What is expected — Return every entry exactly as it is written in the listing.

Recorded data —

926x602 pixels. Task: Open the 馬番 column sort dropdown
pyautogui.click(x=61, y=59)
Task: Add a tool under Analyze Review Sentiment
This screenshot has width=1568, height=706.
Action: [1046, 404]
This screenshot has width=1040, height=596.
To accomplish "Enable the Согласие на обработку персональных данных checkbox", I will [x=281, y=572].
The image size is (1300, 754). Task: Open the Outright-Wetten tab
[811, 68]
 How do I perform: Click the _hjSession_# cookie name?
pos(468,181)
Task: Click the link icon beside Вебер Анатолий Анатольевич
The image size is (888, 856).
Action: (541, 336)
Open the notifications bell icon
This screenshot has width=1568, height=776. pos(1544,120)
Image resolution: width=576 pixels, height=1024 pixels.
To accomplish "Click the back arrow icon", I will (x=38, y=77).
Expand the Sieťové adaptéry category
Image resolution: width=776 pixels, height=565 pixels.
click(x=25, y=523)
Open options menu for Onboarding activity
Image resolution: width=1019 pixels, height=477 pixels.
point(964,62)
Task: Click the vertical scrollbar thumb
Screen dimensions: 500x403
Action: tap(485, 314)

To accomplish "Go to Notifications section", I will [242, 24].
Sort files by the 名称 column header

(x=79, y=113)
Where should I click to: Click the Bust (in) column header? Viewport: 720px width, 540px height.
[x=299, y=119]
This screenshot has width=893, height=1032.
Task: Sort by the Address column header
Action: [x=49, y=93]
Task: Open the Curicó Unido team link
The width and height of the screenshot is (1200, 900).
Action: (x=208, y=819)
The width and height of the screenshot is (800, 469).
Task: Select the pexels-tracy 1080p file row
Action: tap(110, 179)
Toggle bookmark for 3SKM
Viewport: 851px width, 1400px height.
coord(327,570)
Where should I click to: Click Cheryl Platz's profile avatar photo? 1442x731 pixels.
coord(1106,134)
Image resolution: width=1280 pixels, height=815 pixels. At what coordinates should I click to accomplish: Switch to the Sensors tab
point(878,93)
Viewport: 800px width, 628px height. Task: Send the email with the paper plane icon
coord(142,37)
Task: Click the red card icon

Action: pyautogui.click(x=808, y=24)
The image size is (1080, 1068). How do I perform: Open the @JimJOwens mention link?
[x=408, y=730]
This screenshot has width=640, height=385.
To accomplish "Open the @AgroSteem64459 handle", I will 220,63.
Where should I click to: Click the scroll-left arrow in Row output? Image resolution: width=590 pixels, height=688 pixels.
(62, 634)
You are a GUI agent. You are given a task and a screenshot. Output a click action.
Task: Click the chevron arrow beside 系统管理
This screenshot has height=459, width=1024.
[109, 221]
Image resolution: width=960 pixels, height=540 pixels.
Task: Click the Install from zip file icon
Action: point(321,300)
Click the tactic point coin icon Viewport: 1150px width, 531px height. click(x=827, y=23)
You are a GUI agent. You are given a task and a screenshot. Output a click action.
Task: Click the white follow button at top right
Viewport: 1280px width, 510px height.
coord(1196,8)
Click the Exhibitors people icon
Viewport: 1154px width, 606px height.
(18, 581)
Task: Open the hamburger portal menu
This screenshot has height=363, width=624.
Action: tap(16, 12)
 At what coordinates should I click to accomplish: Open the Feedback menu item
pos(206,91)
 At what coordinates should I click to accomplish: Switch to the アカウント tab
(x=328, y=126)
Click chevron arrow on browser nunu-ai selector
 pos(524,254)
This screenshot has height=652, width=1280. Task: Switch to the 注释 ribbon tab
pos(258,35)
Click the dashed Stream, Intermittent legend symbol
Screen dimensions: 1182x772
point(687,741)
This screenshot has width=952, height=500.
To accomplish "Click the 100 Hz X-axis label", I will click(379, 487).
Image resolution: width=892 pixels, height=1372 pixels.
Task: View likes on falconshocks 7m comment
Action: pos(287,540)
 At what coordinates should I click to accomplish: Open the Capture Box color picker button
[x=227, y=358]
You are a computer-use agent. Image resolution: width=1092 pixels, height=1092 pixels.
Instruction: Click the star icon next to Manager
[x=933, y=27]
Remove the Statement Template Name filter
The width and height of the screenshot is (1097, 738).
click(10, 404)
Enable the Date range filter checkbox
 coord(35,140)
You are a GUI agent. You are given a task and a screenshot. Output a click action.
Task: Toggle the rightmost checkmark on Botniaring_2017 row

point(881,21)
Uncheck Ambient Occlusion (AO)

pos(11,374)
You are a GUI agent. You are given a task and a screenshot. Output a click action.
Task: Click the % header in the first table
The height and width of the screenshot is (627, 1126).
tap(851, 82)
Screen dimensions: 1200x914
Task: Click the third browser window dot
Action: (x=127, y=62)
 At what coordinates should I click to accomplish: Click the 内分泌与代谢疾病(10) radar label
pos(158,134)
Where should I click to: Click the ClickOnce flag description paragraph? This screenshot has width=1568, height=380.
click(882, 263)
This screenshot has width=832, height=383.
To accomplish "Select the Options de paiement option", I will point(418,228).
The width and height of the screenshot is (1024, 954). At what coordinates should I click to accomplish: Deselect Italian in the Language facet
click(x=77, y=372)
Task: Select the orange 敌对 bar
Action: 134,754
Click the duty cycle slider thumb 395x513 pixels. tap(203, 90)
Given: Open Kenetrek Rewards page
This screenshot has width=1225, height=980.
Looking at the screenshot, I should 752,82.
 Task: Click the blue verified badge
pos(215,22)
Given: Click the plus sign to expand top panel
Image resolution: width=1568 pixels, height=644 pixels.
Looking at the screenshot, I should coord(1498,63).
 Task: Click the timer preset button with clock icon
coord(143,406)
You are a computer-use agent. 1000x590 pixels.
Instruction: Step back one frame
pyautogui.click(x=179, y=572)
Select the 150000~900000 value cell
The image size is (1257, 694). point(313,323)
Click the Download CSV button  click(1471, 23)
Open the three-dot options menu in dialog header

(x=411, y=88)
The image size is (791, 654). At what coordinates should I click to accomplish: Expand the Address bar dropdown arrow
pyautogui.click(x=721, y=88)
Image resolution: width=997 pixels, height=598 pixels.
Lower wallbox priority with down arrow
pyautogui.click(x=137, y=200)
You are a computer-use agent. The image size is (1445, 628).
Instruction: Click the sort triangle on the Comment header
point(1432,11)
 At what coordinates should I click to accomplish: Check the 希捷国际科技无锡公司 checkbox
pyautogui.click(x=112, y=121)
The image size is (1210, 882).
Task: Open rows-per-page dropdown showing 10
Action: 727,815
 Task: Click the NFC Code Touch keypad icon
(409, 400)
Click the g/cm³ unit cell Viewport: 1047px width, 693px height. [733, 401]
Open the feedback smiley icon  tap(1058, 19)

Reply to the task —
926x602 pixels. Task: Open the 馬番 column sort dropdown
pyautogui.click(x=61, y=59)
Task: Add a tool under Analyze Review Sentiment
This screenshot has width=1568, height=706.
Action: [1046, 404]
This screenshot has width=1040, height=596.
To accomplish "Enable the Согласие на обработку персональных данных checkbox", I will [x=281, y=572].
The image size is (1300, 754). Task: Open the Outright-Wetten tab
[811, 68]
 How do I perform: Click the _hjSession_# cookie name?
pos(468,181)
Task: Click the link icon beside Вебер Анатолий Анатольевич
The image size is (888, 856).
Action: (541, 336)
Open the notifications bell icon
This screenshot has width=1568, height=776. pos(1544,120)
Image resolution: width=576 pixels, height=1024 pixels.
To accomplish "Click the back arrow icon", I will (x=38, y=77).
Expand the Sieťové adaptéry category
Image resolution: width=776 pixels, height=565 pixels.
click(x=25, y=523)
Open options menu for Onboarding activity
Image resolution: width=1019 pixels, height=477 pixels.
point(964,62)
Task: Click the vertical scrollbar thumb
Screen dimensions: 500x403
Action: tap(485, 314)

To accomplish "Go to Notifications section", I will [242, 24].
Sort files by the 名称 column header

(x=79, y=113)
Where should I click to: Click the Bust (in) column header? Viewport: 720px width, 540px height.
[x=299, y=119]
This screenshot has width=893, height=1032.
Task: Sort by the Address column header
Action: [x=49, y=93]
Task: Open the Curicó Unido team link
The width and height of the screenshot is (1200, 900).
Action: (x=208, y=819)
The width and height of the screenshot is (800, 469).
Task: Select the pexels-tracy 1080p file row
Action: tap(110, 179)
Toggle bookmark for 3SKM
Viewport: 851px width, 1400px height.
coord(327,570)
Where should I click to: Click Cheryl Platz's profile avatar photo? 1442x731 pixels.
coord(1106,134)
Image resolution: width=1280 pixels, height=815 pixels. At what coordinates should I click to accomplish: Switch to the Sensors tab
point(878,93)
Viewport: 800px width, 628px height. Task: Send the email with the paper plane icon
coord(142,37)
Task: Click the red card icon

Action: pyautogui.click(x=808, y=24)
The image size is (1080, 1068). How do I perform: Open the @JimJOwens mention link?
[x=408, y=730]
This screenshot has width=640, height=385.
To accomplish "Open the @AgroSteem64459 handle", I will 220,63.
Where should I click to: Click the scroll-left arrow in Row output? Image resolution: width=590 pixels, height=688 pixels.
(62, 634)
You are a GUI agent. You are given a task and a screenshot. Output a click action.
Task: Click the chevron arrow beside 系统管理
This screenshot has height=459, width=1024.
[109, 221]
Image resolution: width=960 pixels, height=540 pixels.
Task: Click the Install from zip file icon
Action: point(321,300)
Click the tactic point coin icon Viewport: 1150px width, 531px height. click(x=827, y=23)
You are a GUI agent. You are given a task and a screenshot. Output a click action.
Task: Click the white follow button at top right
Viewport: 1280px width, 510px height.
coord(1196,8)
Click the Exhibitors people icon
Viewport: 1154px width, 606px height.
(18, 581)
Task: Open the hamburger portal menu
This screenshot has height=363, width=624.
Action: tap(16, 12)
 At what coordinates should I click to accomplish: Open the Feedback menu item
pos(206,91)
 At what coordinates should I click to accomplish: Switch to the アカウント tab
(x=328, y=126)
Click chevron arrow on browser nunu-ai selector
 pos(524,254)
This screenshot has height=652, width=1280. Task: Switch to the 注释 ribbon tab
pos(258,35)
Click the dashed Stream, Intermittent legend symbol
Screen dimensions: 1182x772
point(687,741)
This screenshot has width=952, height=500.
To accomplish "Click the 100 Hz X-axis label", I will click(379, 487).
Image resolution: width=892 pixels, height=1372 pixels.
Task: View likes on falconshocks 7m comment
Action: pos(287,540)
 At what coordinates should I click to accomplish: Open the Capture Box color picker button
[x=227, y=358]
You are a computer-use agent. Image resolution: width=1092 pixels, height=1092 pixels.
Instruction: Click the star icon next to Manager
[x=933, y=27]
Remove the Statement Template Name filter
The width and height of the screenshot is (1097, 738).
click(10, 404)
Enable the Date range filter checkbox
 coord(35,140)
You are a GUI agent. You are given a task and a screenshot. Output a click action.
Task: Toggle the rightmost checkmark on Botniaring_2017 row

point(881,21)
Uncheck Ambient Occlusion (AO)

pos(11,374)
You are a GUI agent. You are given a task and a screenshot. Output a click action.
Task: Click the % header in the first table
The height and width of the screenshot is (627, 1126).
tap(851, 82)
Screen dimensions: 1200x914
Task: Click the third browser window dot
Action: (x=127, y=62)
 At what coordinates should I click to accomplish: Click the 内分泌与代谢疾病(10) radar label
pos(158,134)
Where should I click to: Click the ClickOnce flag description paragraph? This screenshot has width=1568, height=380.
click(882, 263)
This screenshot has width=832, height=383.
To accomplish "Select the Options de paiement option", I will point(418,228).
The width and height of the screenshot is (1024, 954). At what coordinates should I click to accomplish: Deselect Italian in the Language facet
click(x=77, y=372)
Task: Select the orange 敌对 bar
Action: 134,754
Click the duty cycle slider thumb 395x513 pixels. tap(203, 90)
Given: Open Kenetrek Rewards page
This screenshot has width=1225, height=980.
Looking at the screenshot, I should 752,82.
 Task: Click the blue verified badge
pos(215,22)
Given: Click the plus sign to expand top panel
Image resolution: width=1568 pixels, height=644 pixels.
Looking at the screenshot, I should coord(1498,63).
 Task: Click the timer preset button with clock icon
coord(143,406)
You are a computer-use agent. 1000x590 pixels.
Instruction: Step back one frame
pyautogui.click(x=179, y=572)
Select the 150000~900000 value cell
The image size is (1257, 694). point(313,323)
Click the Download CSV button  click(1471, 23)
Open the three-dot options menu in dialog header

(x=411, y=88)
The image size is (791, 654). At what coordinates should I click to accomplish: Expand the Address bar dropdown arrow
pyautogui.click(x=721, y=88)
Image resolution: width=997 pixels, height=598 pixels.
Lower wallbox priority with down arrow
pyautogui.click(x=137, y=200)
You are a computer-use agent. The image size is (1445, 628).
Instruction: Click the sort triangle on the Comment header
point(1432,11)
 At what coordinates should I click to accomplish: Check the 希捷国际科技无锡公司 checkbox
pyautogui.click(x=112, y=121)
The image size is (1210, 882).
Task: Open rows-per-page dropdown showing 10
Action: 727,815
 Task: Click the NFC Code Touch keypad icon
(409, 400)
Click the g/cm³ unit cell Viewport: 1047px width, 693px height. [733, 401]
Open the feedback smiley icon  tap(1058, 19)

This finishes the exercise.